**Document section**
╔══

Golf’s governing organizations dramatically remade the 2020 schedule Monday when the British Open was canceled and the other three majors were delayed. But the 3M Open in Blaine kept its late July slot.
An annual harbinger of spring, the Masters now will be played in November, two weeks before Thanksgiving. The PGA Championship moves from May back to its traditional month of August. The U.S. Open, normally held in mid-June, will be played in mid-September, a week before the Ryder Cup.
The LPGA last week announced a revised schedule that will move its first two majors to September and December, when the U.S. Women’s Open will be played in Houston two weeks before Christmas.
All the reconfiguring done by the PGA Tour, the USGA, the PGA of America, Augusta National Golf Club, the Royal & Ancient Golf Club, the European tour and LPGA Tour is contingent upon the coronavirus pandemic abating. All PGA Tour events that had been set through early May are canceled.
“I just say what I tell my caddie all the time. It’s all good in theory, but you still have to be able to execute,” said PGA Tour player Troy Merritt, the former Spring Lake Park High School and Winona State golfer. “It’s a pretty jam-packed schedule, but you knew it was going to be. We’ll just have to see if it actually pans out that way.’’
Merritt, who is hunkered at home in Boise, Idaho, with his wife, Courtney, and two young boys, said, “We could be out ’til January, you never know. People have to take this thing seriously, and take care of themselves and their fellow Americans, and just get through this thing.”
Merritt played in the inaugural 3M Open at TPC Twin Cities in Blaine over July 4th weekend last summer. This year’s event is scheduled for July 23-26. Originally it was one week after the British Open and leading to golf at the Tokyo Olympics. Both have canceled.
The 2021 British Open still will be played at Royal St. George’s in England, this summer’s original site. The 150th Open scheduled for 2021 at St. Andrews — “The Home of Golf” — is now set for 2022.

╚══

**Material shown**
╔══

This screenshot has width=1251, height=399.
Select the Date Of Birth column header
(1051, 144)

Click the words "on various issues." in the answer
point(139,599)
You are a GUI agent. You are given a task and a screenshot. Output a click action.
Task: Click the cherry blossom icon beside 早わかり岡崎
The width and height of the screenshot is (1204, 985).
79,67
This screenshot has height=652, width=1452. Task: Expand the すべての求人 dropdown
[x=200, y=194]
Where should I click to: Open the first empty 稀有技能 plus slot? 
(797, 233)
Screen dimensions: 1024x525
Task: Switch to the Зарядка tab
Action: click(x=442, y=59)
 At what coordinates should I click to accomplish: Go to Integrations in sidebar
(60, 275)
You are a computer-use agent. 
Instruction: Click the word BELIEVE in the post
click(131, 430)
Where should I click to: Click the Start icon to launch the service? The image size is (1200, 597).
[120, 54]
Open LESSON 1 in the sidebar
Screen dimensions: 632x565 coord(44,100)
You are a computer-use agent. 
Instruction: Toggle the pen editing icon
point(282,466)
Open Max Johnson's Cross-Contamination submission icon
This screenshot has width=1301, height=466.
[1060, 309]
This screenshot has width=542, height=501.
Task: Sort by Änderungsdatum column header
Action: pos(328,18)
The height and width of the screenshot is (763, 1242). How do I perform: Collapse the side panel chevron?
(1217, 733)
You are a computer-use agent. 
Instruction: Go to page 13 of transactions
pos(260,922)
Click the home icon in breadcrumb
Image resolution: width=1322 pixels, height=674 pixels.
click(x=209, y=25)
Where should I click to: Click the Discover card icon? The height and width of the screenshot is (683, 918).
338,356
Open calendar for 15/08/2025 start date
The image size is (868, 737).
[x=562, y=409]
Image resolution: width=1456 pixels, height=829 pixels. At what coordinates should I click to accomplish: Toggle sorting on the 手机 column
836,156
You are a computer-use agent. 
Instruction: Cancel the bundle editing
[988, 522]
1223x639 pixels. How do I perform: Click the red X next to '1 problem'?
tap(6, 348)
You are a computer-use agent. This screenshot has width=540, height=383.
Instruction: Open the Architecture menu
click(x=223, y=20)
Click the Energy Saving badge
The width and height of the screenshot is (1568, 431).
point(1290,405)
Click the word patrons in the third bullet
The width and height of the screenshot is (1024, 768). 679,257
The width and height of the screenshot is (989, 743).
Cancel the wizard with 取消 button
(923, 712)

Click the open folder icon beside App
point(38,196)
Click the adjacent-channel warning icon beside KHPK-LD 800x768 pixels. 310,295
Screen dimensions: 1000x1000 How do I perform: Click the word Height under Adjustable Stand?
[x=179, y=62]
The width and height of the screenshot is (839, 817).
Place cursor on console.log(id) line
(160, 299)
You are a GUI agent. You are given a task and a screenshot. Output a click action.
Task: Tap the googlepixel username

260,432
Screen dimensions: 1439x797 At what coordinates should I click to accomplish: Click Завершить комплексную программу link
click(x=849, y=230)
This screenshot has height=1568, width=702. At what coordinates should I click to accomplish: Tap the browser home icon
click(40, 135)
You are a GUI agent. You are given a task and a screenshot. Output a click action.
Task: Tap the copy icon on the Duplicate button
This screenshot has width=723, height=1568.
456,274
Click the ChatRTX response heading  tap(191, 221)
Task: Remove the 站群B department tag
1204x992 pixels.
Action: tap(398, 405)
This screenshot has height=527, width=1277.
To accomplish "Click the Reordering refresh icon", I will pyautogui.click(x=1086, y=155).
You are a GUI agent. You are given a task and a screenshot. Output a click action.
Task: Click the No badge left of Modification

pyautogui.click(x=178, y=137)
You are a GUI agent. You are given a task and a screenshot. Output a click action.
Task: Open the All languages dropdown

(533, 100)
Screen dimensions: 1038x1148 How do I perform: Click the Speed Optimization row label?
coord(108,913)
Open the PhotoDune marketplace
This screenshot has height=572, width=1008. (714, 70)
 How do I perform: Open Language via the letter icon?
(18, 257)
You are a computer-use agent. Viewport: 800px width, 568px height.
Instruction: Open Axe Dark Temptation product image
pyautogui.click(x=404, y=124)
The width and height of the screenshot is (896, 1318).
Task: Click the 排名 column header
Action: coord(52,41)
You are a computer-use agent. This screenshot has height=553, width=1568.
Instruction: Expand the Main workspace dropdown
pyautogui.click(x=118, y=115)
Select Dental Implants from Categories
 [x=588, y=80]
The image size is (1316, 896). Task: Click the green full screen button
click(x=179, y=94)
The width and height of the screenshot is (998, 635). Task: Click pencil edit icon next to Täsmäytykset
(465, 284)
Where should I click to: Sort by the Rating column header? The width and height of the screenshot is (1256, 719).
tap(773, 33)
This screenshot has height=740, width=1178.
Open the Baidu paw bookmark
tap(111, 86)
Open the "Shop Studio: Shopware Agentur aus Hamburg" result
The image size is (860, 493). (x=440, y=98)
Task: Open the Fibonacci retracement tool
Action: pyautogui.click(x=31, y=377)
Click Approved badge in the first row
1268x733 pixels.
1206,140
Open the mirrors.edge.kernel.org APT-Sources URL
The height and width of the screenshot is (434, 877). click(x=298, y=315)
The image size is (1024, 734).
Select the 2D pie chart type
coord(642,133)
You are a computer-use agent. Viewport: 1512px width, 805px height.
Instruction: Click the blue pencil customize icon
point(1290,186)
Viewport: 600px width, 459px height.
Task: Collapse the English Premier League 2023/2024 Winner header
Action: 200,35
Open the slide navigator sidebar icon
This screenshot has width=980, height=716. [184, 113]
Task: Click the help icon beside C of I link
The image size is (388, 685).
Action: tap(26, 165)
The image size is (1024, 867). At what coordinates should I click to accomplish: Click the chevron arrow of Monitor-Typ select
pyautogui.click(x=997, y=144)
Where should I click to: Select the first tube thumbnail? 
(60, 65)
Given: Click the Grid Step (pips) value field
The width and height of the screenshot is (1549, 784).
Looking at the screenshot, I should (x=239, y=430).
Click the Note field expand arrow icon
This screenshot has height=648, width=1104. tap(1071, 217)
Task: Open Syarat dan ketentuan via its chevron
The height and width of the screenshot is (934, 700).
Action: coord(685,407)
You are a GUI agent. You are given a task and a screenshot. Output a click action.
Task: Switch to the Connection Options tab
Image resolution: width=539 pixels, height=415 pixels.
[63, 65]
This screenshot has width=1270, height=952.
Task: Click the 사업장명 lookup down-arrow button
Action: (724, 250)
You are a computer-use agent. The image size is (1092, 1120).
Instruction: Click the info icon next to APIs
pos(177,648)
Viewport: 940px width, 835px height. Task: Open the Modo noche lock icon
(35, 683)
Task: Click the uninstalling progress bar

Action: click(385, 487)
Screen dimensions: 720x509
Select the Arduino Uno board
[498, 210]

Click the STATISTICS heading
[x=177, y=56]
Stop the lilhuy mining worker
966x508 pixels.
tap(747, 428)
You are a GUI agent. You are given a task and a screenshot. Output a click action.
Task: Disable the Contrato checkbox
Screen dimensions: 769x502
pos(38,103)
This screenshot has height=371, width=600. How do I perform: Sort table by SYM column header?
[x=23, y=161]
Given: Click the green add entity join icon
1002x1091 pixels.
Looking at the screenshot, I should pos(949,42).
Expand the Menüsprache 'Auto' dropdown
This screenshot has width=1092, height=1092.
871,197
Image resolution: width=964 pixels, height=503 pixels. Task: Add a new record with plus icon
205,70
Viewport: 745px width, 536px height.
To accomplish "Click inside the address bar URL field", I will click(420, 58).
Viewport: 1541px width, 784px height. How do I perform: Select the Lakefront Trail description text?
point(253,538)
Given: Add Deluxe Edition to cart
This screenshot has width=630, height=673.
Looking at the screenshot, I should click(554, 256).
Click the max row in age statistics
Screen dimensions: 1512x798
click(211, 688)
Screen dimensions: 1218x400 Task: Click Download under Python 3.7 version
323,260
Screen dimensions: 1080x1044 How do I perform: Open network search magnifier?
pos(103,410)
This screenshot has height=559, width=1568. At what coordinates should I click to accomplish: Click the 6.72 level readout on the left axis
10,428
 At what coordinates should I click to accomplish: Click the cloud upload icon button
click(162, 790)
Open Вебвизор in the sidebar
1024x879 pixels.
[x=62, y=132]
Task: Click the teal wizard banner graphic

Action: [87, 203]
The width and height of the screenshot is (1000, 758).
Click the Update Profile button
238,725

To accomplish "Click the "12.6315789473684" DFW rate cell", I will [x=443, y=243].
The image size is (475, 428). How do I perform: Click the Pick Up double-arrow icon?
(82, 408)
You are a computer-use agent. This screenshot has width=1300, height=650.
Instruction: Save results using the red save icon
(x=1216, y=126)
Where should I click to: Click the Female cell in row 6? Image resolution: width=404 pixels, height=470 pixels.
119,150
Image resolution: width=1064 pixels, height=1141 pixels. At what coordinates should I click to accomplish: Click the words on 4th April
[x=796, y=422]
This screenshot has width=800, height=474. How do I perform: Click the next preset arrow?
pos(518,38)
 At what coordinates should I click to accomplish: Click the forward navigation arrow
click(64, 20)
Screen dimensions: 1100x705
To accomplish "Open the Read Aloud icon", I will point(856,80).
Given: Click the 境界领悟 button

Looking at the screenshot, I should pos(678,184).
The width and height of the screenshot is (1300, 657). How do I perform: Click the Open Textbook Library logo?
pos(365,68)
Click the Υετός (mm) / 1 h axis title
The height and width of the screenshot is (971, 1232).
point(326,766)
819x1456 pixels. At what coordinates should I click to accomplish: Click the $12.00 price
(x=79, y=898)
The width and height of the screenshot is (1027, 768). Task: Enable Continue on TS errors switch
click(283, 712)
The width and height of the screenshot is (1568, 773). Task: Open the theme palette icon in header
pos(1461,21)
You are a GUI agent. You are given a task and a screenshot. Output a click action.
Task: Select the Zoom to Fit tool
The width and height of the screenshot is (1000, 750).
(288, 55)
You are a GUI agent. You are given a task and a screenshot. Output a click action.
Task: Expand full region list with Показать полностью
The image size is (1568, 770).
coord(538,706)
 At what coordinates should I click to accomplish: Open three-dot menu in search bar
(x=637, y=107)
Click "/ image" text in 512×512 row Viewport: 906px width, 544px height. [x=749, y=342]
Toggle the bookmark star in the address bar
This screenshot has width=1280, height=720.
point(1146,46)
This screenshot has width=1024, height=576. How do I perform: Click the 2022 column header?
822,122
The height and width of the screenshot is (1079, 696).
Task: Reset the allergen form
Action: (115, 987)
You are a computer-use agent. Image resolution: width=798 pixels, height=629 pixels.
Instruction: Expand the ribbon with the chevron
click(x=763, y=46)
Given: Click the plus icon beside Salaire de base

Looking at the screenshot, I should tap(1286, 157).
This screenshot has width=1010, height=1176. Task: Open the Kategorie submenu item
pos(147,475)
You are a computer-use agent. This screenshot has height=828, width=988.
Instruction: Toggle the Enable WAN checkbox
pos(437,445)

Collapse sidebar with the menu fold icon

╚══

**Exercise tasks**
**A.** List every organization that the golf schedule article names in the sentence beginning "All the reconfiguring done by."
**B.** Write the next part of the article on the 2020 golf schedule changes, picking up after its final sentence.
The records come from a separate source.

**Responses**
**A.**
PGA Tour
USGA
PGA of America
Augusta National Golf Club
Royal & Ancient Golf Club
European tour
LPGA Tour

**B.**
The last time a British Open wasn’t played was 1945, at the end of the World War II.
“We have explored every option for playing The Open this year,” R&A chief executive Martin Slumbers said in a statement, “but it is not going to be possible.”
There are open weeks before and after this year’s 3M Open, although a tournament currently scheduled for May or June could move back to the week after the Blaine tournament.
“We hate the British had to cancel, but not having the British in front of us actually helps us with [recruiting] players,” 3M Open executive director Hollis Cavner said. “Guys won’t have to come back from Europe now and European players are going to want to play as much as they can. … But no matter what, we’re going to be safe. We’re going to make sure it’s safe.”
The 2020 season’s first major — the PGA Championship at Harding Park in San Francisco — has moved from May to Aug. 6-9. That leaves the 3M Open two weeks before the PGA. It’s favorable timing because many of the best players prefer to tune up for a major two weeks out and practice the week before.
“I like our date, I really do,” said Cavner, who has had cancellations of three other PGA Tour and PGA Tour Champions events that his company manages. “The players, they’re ready. They want to play.”
Cavner suggested golf will have an advantage returning to play because it’s played over 200 or more acres and not in a 20,000-seat arena or 60,000-seat stadium. If the 3M Open is played as scheduled, Cavner said he and the PGA Tour intend it will be with spectators attending.
“If this is under control and safe, we think crowds will come out en masse,” Cavner said.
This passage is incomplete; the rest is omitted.